Yeah. Well, of course. She's a woman, and women have to be twice as good to look as if they're nearly as good. Those are the cultural distortion spectacles everyone wears, men and women, rich and poor, and that isn't going to change for the duration of the campaign (or for how much longer?), so one would hope Royal and her people have it branded into their frontal lobes. It is going to be hard, hard, hard - to start with, because it's harder for a female candidate in a macho political culture.

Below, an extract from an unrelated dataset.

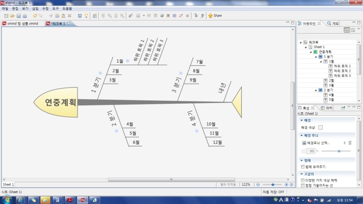Open the 배경무늬 선택 dropdown
Image resolution: width=363 pixels, height=204 pixels.
344,143
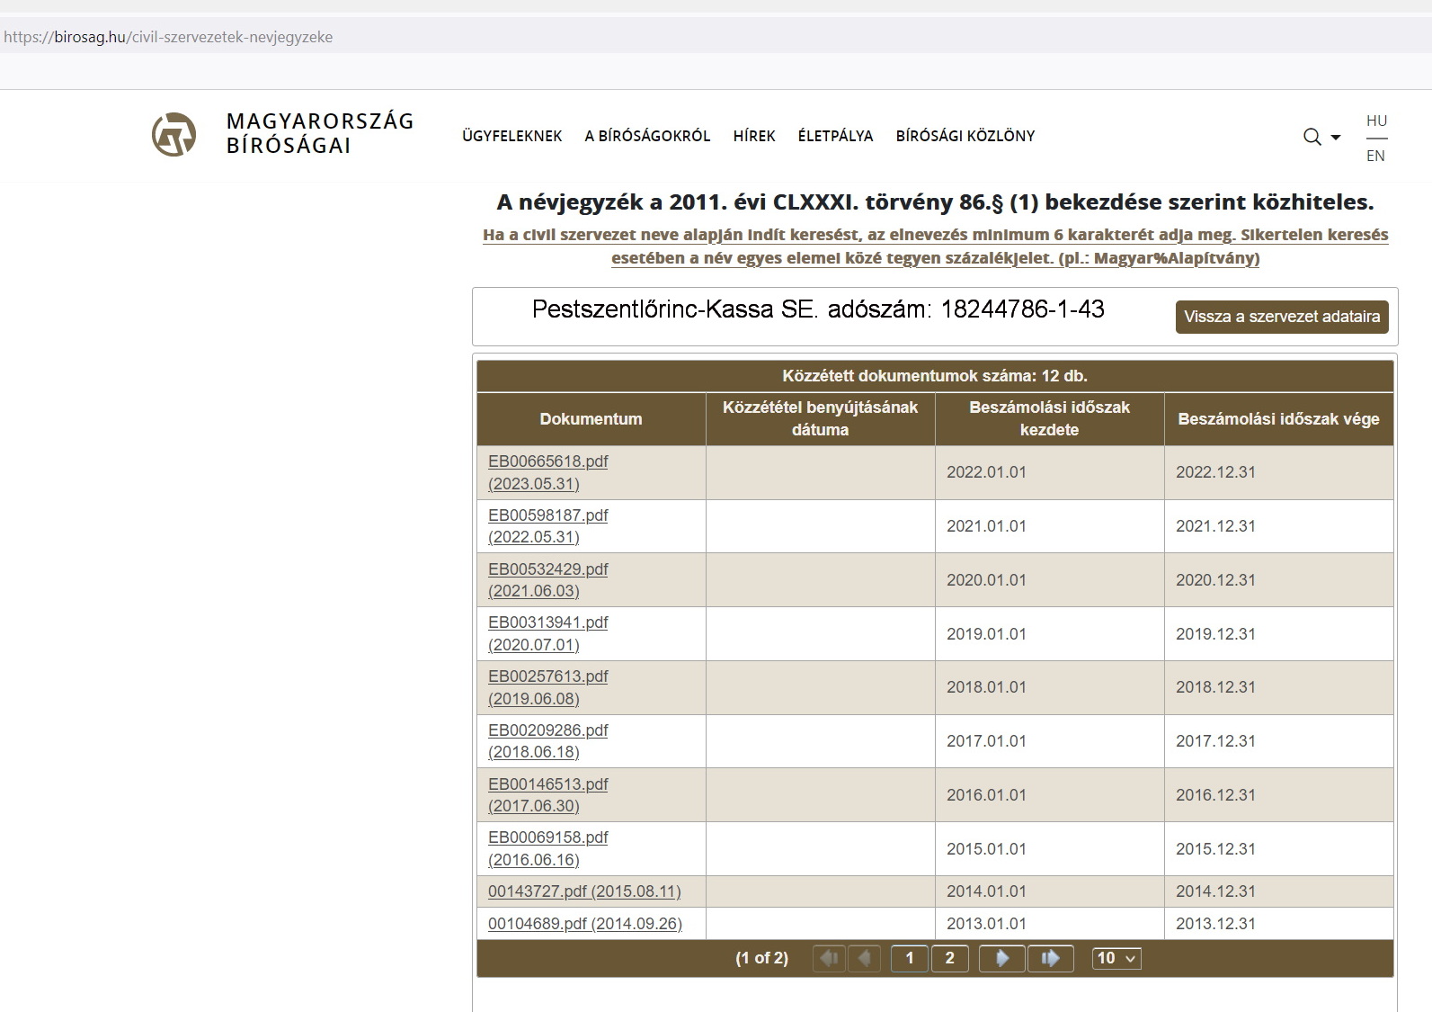Open the ÜGYFELEKNEK menu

Another reason why it will be hard is that Sarko has the MSM with him. Not loudly, not Fox-News-style, but discreetly, in the choice of what memes to play and which to mute: how to create perceptions and fuel their growth. For some time the big news was all about Ségolène making silly mistakes. She said "bravitude"! Ha-ha-ha! Can you imagine a president who says "bravitude"? When a much more substantial story came out about the political police (under Sarko's orders at the Interior Ministry) investigating a former Greenpeace leader who joined Royal's campaign staff, TF1, the country's dominant TV channel (owned by Sarko's buddy Martin Bouygues) first didn't cover the story, then, when that became impossible because the story had legs, only offered evening news-watchers Sarko's off-hand denial.
So Sarkozy has been able to run, with more ease than democracy should strictly contemplate, his answer to Royal's central positioning: he's nothing but sweet reason and he's on the left. Chirac has done this before - be identified with authoritarianism and anti-immigrant feeling at one point, only to go all leftie populist when campaign time comes. Sarko has handed himself the endorsement of historic leaders of the French left like Jaurès and Blum; and he repeats that he wants to restore the values of travail, which (handily for him) is ambiguous in French, since it means both "work" and "labour". Understand: when Sarko says he's all in favour of travail, he sounds as if he means he's backing labour (against capital?), when in fact he means he's going to make people work harder (to capital's benefit...). He's appealing to individualistic feelings on the part of some employees who are ready to work all hours to earn more, while in fact he's simply relaying conventional wisdom about France's supposed problems stemming from the French not working hard enough. What's worrying is how easily he's getting away with it.
It's true he acts the change from attack dog to fluffy pooch with conviction, and his campaign is well-organized around the act. He has hard-hitting surrogates doing the fighting while he plays Mr Nice Guy. Ségolène too, is playing an angel (she was much photo'd with a lamb in her arms somewhere in regional France, y'know...), but she hasn't got the gritty surrogates. They've been missing for too long. The Sarko mob have had two or three open weeks to fire at will, and it's done damage. Sarko, who is an official candidate, is head of the right's biggest party, Interior Minister, and government Number Two. He should be paying a political price for wearing all those hats. Until the last week, no one has been extracting that price. It's as if the Royal campaign and the PS were simply unprepared for what was coming, even though it was very predictable. The right is campaigning as the right does. Get used to it and fight it.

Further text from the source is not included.